# Document segment:
»»
Researchers identified 17 randomized and quasi-randomized parallel-group controlled trials that met inclusion criteria to be added to the 11 trials included in a 2013 update, totaling 28 trials consisting of 4195 participants. The primary outcomes of this study were length of hospitalization for inpatient infants diagnosed with acute bronchiolitis and rate of hospitalization of infants treated as outpatients or at an emergency department who were treated with hypertonic saline (≥3%) compared with nebulized 0.9% saline.

Infants were placed into groups consistent with the percentage of hypertonic saline they received. The quality of studies was assessed using the 5 factors of the GRADE approach (study limitations, consistency of effect, imprecision, indirectness, and publication bias). Subgroup analysis was performed based on availability of data (hospital length of stay, virology, upper age limits, hypertonic saline concentration, interval administration, coadministration with bronchodilators, length of stay in the control group, publication year, and selection bias risk) to assess for heterogeneity.

Study results demonstrated a statistically significantly shorter length of stay in infants treated with nebulized hypertonic saline compared with those treated with 0.9% saline, with a mean difference (MD) of –0.41 days (95% CI, –0.75 to –0.07; P =.02; low quality evidence). In infants treated in the outpatient and emergency department settings, treatment with hypertonic saline reduced the risk for hospitalization by 14% overall (pooled risk ratio [RR], 0.86; 95% CI, 0.76-0.98; P =.02; moderate quality evidence). Heterogeneity was significant in the inpatient studies investigated and moderate in the outpatient and emergency department studies investigated and persisted despite subgroup analysis. 

Postinhalation scores for infants treated with nebulized hypertonic saline were statistically significantly lower than in those treated with 0.9% saline for days 1, 2, and 3 of treatment (MD –0.77; 95% CI, –1.18 to –0.36; P ≤.001; MD, –1.28; 95% CI, –1.91 to –0.65; P <.001; MD, –1.43; 95% CI, –1.82 to –1.04; P <.001). 

Secondary outcomes of this review found that in infants treated as outpatients (n=65), the clinical severity scores were statistically significant on the first, second, and third days of treatment in those treated with 3% hypertonic saline vs normal saline (MD, –1.28; 95% CI, –1.92 to –0.64; P <.001; MD, –2.0; 95% CI, –2.93 to  –1.07; P <.001, and MD, –2.64; 95% CI, –3.85 to –1.43; P <.001, respectively). A reduction in clinical severity scores of inpatient infants treated with hypertonic saline was also observed (pooled MD, –0.82; 95% CI, –1.25 to –0.38; P =.005; I2 = 67%), and 2 studies of emergency department treatment demonstrated a superiority of hypertonic saline over normal saline.
««
# Record set:
»»
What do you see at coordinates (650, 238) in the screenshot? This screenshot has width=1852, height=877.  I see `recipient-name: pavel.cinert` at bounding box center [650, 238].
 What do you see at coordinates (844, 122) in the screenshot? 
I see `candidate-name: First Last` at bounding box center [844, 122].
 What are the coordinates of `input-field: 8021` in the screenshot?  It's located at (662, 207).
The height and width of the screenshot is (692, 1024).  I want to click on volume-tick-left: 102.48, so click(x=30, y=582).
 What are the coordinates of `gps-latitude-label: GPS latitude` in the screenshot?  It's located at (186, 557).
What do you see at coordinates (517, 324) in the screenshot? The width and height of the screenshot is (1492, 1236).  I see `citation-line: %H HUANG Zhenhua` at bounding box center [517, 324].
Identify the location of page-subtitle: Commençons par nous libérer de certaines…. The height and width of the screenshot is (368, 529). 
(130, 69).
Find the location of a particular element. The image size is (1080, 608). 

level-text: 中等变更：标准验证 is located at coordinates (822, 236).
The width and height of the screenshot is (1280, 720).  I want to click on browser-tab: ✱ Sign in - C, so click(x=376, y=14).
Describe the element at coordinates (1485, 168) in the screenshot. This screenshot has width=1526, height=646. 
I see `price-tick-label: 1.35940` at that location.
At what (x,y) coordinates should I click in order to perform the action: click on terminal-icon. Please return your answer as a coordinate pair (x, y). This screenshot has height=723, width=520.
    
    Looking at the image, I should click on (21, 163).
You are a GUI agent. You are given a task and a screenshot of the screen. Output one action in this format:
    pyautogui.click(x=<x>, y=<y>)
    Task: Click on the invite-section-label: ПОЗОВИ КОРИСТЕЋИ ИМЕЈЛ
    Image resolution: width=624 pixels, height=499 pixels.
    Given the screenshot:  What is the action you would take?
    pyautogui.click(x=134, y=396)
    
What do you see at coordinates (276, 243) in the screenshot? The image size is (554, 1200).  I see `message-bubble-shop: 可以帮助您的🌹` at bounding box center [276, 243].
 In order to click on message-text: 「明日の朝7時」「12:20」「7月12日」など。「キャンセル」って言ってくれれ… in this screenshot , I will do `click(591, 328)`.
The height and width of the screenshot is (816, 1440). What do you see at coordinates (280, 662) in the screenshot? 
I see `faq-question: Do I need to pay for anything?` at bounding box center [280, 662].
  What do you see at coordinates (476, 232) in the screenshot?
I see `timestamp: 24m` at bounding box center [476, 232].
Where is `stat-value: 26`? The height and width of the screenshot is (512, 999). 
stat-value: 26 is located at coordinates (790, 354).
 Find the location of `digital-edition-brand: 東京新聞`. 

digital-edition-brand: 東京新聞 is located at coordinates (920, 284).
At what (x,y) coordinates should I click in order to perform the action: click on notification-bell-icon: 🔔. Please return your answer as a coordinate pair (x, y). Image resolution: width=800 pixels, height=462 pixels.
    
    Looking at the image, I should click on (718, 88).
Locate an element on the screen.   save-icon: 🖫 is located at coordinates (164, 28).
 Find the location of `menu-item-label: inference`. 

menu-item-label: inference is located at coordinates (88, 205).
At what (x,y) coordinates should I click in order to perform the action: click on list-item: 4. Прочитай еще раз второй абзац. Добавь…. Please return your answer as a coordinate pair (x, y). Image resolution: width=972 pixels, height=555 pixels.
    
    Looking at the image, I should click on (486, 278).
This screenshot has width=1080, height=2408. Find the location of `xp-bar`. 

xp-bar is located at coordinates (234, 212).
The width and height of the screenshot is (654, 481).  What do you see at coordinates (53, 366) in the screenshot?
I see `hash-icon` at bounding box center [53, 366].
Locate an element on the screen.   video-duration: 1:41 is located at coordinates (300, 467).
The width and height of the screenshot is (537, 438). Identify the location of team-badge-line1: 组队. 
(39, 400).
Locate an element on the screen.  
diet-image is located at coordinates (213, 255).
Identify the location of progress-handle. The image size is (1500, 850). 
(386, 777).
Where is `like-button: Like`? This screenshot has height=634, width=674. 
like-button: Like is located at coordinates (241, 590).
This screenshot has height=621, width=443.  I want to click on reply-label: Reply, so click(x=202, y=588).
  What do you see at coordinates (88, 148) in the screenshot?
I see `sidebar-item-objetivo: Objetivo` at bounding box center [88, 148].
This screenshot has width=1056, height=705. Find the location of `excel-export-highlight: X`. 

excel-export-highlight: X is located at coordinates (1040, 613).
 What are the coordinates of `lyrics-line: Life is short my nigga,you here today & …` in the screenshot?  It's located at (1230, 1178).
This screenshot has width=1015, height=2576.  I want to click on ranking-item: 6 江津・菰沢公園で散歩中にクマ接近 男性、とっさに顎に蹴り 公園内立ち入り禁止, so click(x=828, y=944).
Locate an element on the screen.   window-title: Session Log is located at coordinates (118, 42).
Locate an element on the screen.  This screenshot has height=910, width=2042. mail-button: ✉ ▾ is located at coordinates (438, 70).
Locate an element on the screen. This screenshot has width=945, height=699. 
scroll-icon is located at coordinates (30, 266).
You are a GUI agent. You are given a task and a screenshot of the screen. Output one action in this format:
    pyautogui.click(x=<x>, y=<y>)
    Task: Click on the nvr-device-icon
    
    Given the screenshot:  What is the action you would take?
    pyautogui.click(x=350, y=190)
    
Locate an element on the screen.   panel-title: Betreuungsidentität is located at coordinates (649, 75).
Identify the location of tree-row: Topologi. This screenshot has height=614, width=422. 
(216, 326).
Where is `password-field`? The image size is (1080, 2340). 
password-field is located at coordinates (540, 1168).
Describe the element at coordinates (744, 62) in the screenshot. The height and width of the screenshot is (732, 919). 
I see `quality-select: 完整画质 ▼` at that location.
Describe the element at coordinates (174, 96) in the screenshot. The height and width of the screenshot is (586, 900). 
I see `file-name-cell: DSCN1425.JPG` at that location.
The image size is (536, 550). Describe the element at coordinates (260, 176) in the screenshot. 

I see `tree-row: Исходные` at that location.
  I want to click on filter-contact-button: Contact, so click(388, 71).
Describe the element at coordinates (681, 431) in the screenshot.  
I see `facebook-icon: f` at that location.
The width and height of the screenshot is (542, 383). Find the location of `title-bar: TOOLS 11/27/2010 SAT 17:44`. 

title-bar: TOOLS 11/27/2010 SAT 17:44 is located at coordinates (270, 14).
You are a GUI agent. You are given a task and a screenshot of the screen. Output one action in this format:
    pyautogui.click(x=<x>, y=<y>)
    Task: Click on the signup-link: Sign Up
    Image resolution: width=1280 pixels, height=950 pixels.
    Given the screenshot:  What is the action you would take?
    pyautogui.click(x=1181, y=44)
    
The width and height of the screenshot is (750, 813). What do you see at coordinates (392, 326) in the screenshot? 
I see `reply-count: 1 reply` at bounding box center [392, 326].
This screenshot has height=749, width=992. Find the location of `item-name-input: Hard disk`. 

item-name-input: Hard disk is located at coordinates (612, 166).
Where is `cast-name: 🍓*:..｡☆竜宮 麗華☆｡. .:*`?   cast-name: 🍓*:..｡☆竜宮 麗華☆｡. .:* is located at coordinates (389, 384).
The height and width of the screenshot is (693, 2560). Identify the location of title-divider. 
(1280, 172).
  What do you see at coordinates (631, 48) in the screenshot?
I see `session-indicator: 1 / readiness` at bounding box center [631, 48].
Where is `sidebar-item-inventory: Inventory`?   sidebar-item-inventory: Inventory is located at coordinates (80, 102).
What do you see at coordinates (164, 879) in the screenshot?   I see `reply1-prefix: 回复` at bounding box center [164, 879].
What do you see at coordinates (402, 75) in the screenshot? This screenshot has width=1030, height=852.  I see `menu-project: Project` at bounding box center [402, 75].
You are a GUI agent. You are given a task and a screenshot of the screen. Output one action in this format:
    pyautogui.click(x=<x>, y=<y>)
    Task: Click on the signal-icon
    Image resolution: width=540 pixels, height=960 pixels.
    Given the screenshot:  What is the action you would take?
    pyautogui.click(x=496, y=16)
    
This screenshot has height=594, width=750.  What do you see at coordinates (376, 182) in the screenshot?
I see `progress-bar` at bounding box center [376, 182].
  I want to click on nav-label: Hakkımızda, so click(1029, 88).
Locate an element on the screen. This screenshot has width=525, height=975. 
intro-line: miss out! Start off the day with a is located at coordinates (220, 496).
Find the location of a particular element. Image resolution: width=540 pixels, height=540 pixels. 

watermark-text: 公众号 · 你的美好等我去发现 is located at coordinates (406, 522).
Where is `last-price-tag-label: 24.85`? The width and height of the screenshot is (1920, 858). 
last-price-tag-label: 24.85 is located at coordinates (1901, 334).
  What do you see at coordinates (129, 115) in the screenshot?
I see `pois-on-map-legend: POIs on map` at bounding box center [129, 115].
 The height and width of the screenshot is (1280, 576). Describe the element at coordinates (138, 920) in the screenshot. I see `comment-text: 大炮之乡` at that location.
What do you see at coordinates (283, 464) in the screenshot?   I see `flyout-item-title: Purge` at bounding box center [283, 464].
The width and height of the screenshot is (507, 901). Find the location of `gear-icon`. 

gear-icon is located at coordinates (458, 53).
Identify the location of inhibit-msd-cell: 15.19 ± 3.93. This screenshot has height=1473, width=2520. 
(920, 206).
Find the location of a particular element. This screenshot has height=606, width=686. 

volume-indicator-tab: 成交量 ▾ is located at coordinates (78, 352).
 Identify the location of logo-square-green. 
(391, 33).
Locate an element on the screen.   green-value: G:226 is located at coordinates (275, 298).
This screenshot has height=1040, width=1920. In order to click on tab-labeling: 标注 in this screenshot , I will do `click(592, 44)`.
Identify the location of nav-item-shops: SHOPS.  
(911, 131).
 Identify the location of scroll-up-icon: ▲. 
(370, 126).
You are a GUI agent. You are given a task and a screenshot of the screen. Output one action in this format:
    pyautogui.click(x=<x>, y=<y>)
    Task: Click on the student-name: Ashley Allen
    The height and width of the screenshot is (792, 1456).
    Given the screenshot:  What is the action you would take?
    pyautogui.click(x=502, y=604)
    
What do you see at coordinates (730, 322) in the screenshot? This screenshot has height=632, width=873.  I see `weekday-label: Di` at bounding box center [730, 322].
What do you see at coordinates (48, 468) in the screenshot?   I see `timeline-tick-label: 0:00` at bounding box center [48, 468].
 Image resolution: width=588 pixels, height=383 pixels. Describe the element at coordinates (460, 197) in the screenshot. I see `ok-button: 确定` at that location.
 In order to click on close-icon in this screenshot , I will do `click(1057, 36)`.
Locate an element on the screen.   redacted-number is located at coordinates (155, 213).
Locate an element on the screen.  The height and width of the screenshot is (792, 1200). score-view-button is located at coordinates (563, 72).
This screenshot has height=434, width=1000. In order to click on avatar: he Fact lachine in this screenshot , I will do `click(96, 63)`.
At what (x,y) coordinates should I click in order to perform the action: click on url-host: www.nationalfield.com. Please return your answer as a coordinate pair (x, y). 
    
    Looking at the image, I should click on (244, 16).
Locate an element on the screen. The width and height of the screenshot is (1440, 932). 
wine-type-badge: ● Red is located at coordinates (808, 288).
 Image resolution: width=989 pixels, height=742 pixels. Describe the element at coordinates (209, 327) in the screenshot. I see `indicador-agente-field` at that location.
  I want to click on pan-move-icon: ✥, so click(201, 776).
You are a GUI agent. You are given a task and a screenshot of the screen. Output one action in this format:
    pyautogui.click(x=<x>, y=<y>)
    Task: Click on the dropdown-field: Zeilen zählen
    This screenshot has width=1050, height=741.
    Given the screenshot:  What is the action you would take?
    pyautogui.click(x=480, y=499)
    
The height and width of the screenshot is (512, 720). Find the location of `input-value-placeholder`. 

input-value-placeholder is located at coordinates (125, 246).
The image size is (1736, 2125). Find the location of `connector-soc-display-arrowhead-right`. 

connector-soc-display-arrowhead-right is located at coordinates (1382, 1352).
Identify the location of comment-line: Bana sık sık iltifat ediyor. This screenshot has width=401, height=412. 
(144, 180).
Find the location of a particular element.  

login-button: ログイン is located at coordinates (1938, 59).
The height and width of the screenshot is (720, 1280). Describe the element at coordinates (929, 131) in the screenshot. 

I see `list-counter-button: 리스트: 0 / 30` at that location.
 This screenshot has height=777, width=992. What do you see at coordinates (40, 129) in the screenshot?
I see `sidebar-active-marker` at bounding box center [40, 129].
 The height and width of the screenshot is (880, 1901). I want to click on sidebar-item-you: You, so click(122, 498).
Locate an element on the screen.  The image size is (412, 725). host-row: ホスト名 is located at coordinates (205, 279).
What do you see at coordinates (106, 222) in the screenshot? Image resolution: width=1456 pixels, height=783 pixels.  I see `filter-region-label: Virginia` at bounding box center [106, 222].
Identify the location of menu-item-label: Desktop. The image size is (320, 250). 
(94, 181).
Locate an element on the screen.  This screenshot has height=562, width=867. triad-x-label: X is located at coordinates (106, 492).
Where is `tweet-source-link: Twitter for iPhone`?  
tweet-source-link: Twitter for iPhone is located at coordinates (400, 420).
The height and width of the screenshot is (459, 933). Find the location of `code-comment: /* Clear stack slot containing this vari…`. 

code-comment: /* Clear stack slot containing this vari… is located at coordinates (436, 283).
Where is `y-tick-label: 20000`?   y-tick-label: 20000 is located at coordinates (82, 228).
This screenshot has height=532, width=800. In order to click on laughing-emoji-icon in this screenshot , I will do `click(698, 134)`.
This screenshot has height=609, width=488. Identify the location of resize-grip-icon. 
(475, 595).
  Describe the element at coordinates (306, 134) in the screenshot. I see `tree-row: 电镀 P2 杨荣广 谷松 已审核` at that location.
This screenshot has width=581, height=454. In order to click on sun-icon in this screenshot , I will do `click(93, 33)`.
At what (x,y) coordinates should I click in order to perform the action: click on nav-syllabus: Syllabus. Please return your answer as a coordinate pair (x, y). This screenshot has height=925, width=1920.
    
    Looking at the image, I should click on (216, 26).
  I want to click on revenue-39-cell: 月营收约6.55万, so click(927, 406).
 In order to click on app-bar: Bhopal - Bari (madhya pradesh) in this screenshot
««
Rewrite the hypertonic saline review starting at "Infants were placed" and ending at "assess for heterogeneity.", changing "GRADE approach" to "GRADE framework". The material after the hypertonic saline review stands on its own and is not connected to the review.

# Response area:
Infants were placed into groups consistent with the percentage of hypertonic saline they received. The quality of studies was assessed using the 5 factors of the GRADE framework (study limitations, consistency of effect, imprecision, indirectness, and publication bias). Subgroup analysis was performed based on availability of data (hospital length of stay, virology, upper age limits, hypertonic saline concentration, interval administration, coadministration with bronchodilators, length of stay in the control group, publication year, and selection bias risk) to assess for heterogeneity.